Stefanie Kästner: Mir bedeutet der Preis wirklich viel, denn dieses Poster beschäftigt sich mit Komplikationen, Misserfolgen, ja sogar Fehlern, und mit seinen "schlechten Fällen" geht man nicht so gern hausieren - auch wenn man natürlich genau weiß, dass wir alle am meisten aus unseren Fehlern lernen. Dieser Preis zeigt mir, dass es richtig war, dieses Thema trotzdem anzugehen. Es ist ein sehr gutes Gefühl, dass diese Arbeit so wertgeschätzt wird.

Wie soll der Preis eingesetzt werden?

Stefanie Kästner: Ich denke, dass ich das Preisgeld an den Förderverein der Kinderschutz-Gruppe in unserem Klinikum spende.

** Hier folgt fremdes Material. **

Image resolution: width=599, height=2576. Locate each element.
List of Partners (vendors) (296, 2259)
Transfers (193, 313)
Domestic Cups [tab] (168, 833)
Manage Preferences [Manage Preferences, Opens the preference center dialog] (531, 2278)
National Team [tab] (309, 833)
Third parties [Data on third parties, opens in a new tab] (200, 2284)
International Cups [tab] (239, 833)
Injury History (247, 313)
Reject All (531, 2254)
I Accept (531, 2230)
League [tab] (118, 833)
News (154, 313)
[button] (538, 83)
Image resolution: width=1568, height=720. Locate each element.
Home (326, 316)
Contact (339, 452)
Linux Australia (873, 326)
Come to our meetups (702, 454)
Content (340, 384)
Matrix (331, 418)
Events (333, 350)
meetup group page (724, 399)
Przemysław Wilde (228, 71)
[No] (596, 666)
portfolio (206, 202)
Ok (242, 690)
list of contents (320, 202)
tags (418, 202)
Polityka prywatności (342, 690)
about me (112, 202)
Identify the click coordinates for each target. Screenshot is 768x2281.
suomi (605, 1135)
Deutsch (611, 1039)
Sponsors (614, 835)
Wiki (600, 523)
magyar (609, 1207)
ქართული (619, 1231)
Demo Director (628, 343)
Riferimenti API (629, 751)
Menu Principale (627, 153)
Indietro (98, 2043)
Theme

Und wie sieht Ihre weitere Planung aus?

Stefanie Kästner: Meine weitere Planung? Ich werde diese Arbeit auf "Hydrocephalus2020" (Annual Meeting of the International Hydrocephalus Society ISHCSF) in Göteborg anmelden.

Außerdem würdigte die DGNI Pflegekräfte, die in einer Projektarbeit professionelles Wissen und Handeln zeigen, das zur Verbesserung der intensivmedizinischen Patientenversorgung in der Neurologie und Neurochirurgie beiträgt, mit dem mit 500 Euro dotierten DGNI Pflegepreis. Dieser Preis ging 2020 zum ersten Mal an eine Therapeutin: Pauline Grau aus dem niedersächsischen Bad Laer setzte sich in der Endrunde gegen zwei andere Kandidaten durch und konnte die fünfköpfige Jury mit ihrer eindrucksvollen Präsentation einstimmig für sich gewinnen.

Zur Bewerbung für den Pflegepreis 2021 bei der nächsten ANIM in Berlin können veröffentlichte oder unveröffentlichte Projektarbeiten zum Thema NeuroIntensivmedizin eingereicht werden, die nicht älter als 24 Monate sind.